• Material supplied:
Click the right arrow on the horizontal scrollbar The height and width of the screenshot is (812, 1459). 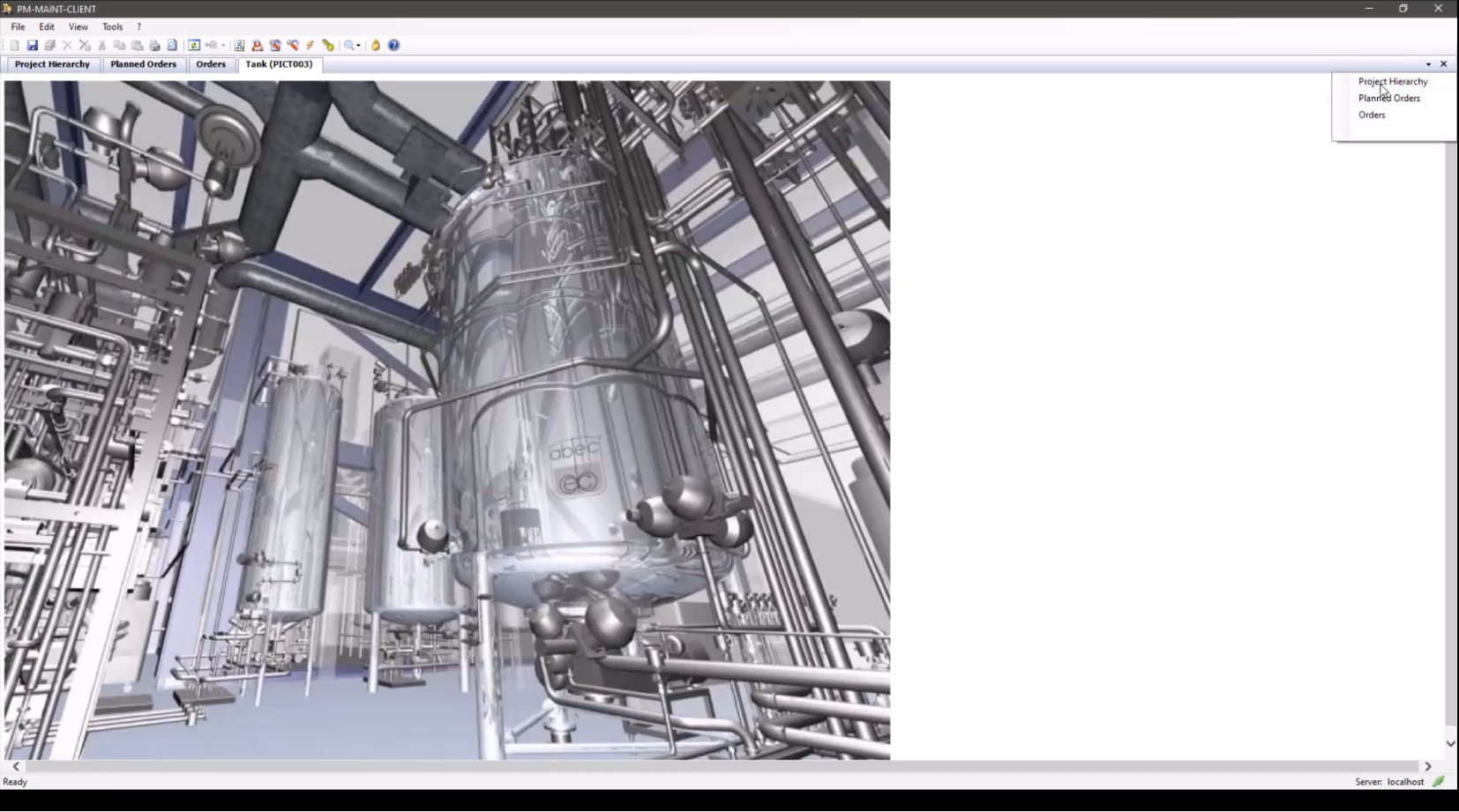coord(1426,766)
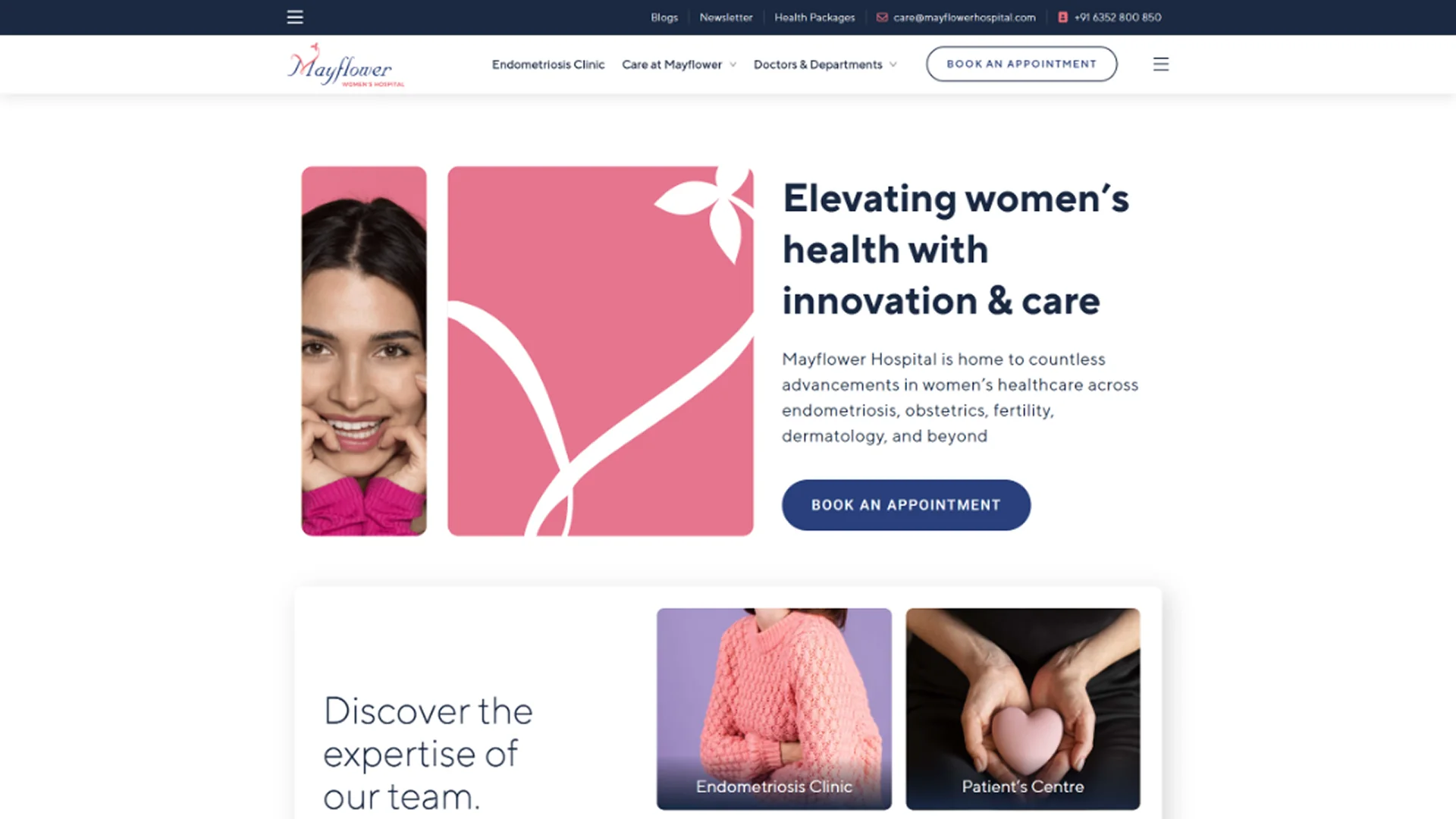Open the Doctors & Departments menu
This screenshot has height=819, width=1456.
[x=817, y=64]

...

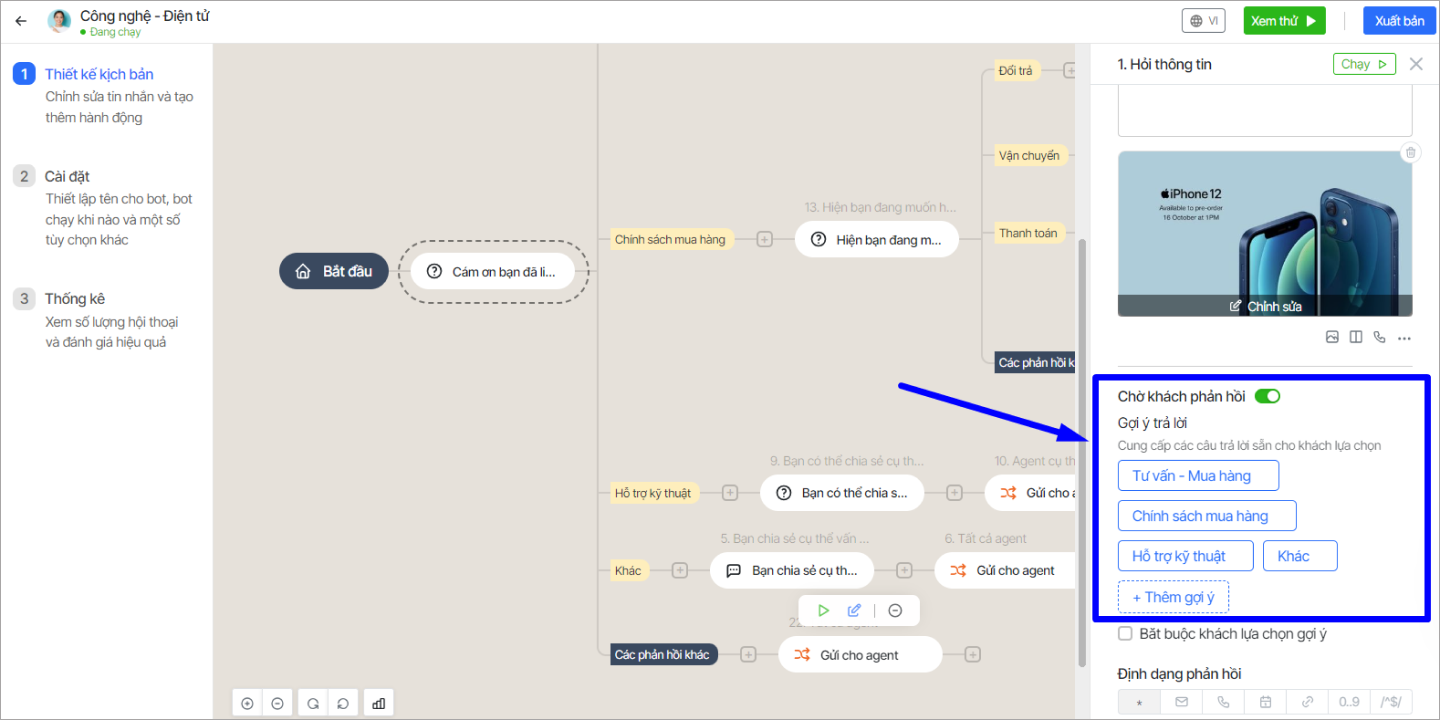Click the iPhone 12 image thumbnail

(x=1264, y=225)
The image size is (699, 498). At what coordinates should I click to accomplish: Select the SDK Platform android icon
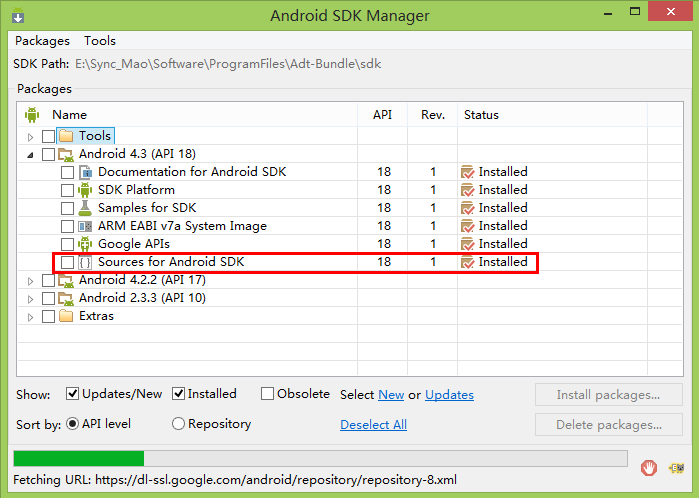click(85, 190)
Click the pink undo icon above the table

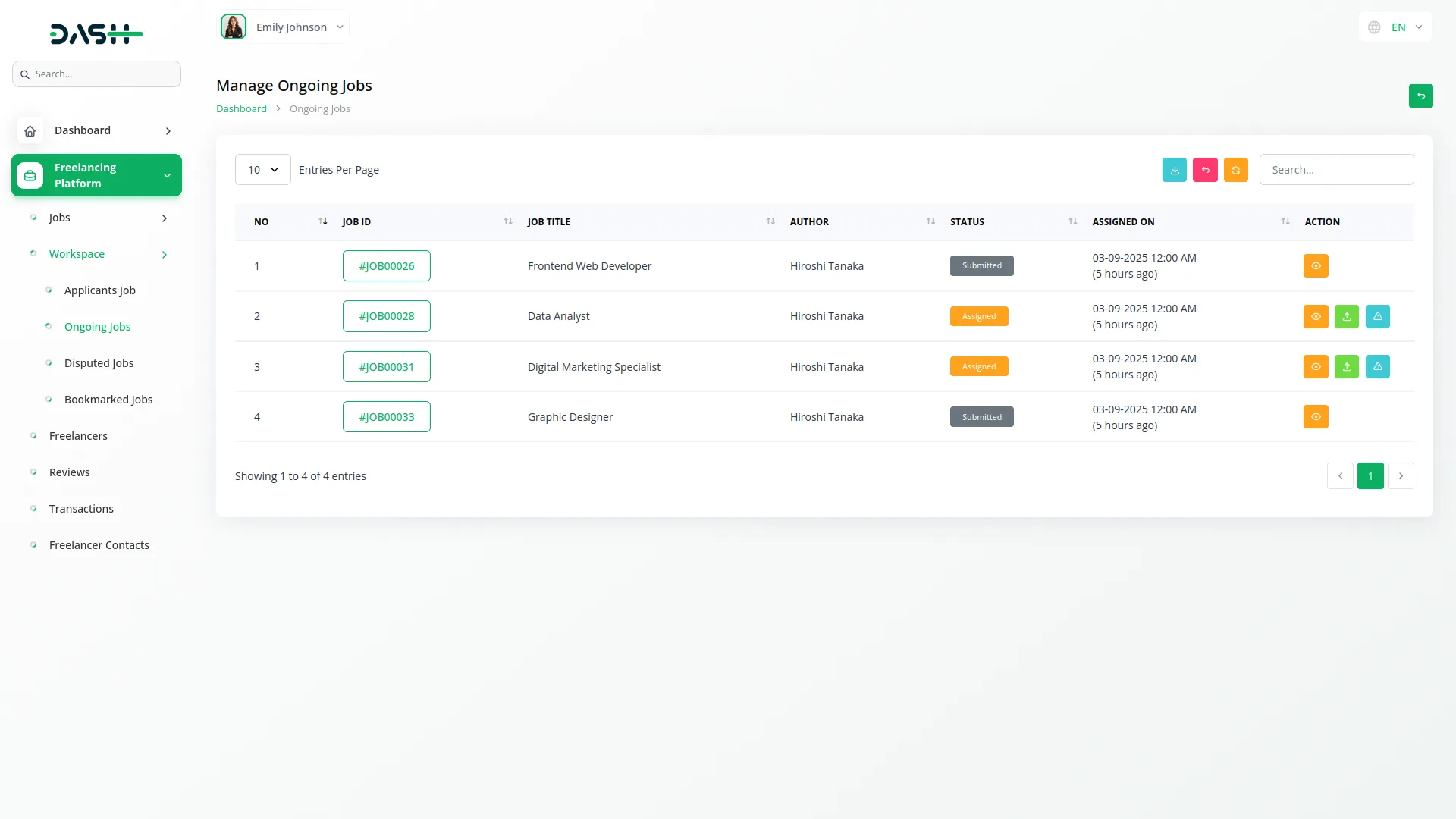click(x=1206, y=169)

---

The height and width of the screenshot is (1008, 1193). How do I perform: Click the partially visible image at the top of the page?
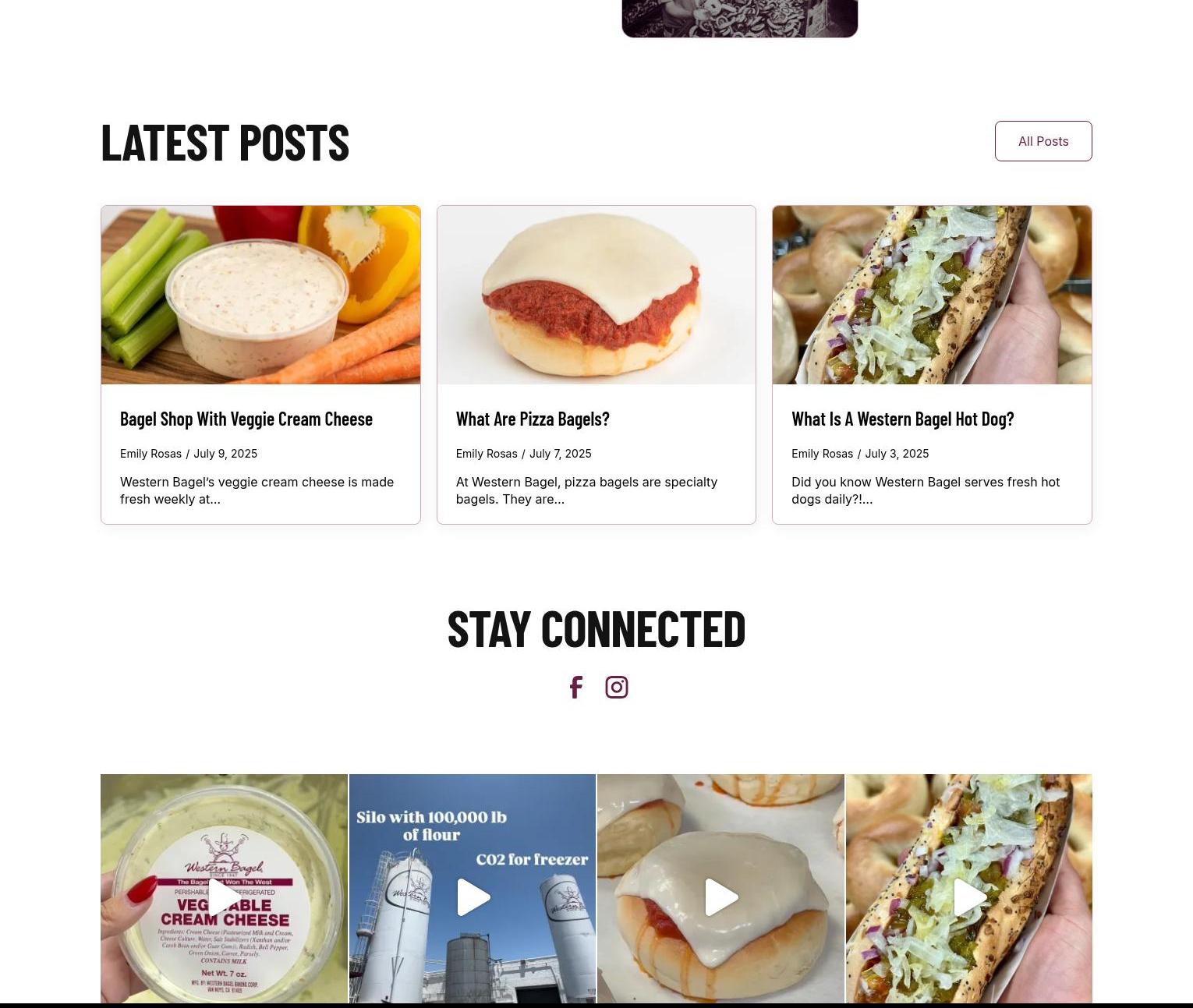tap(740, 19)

• To be done:
Please give the lines starting with the one containing "The image size" and ending with the one containing "click(x=1206, y=169)", both included, as a JSON list of strings with one string per line. Leave out blank lines and the pictures.

• Response to the task:
[
  "The image size is (699, 498). At what coordinates should I click to accomplish: Select the SDK Platform android icon",
  "click(85, 190)",
  "Click the pink undo icon above the table",
  "click(x=1206, y=169)"
]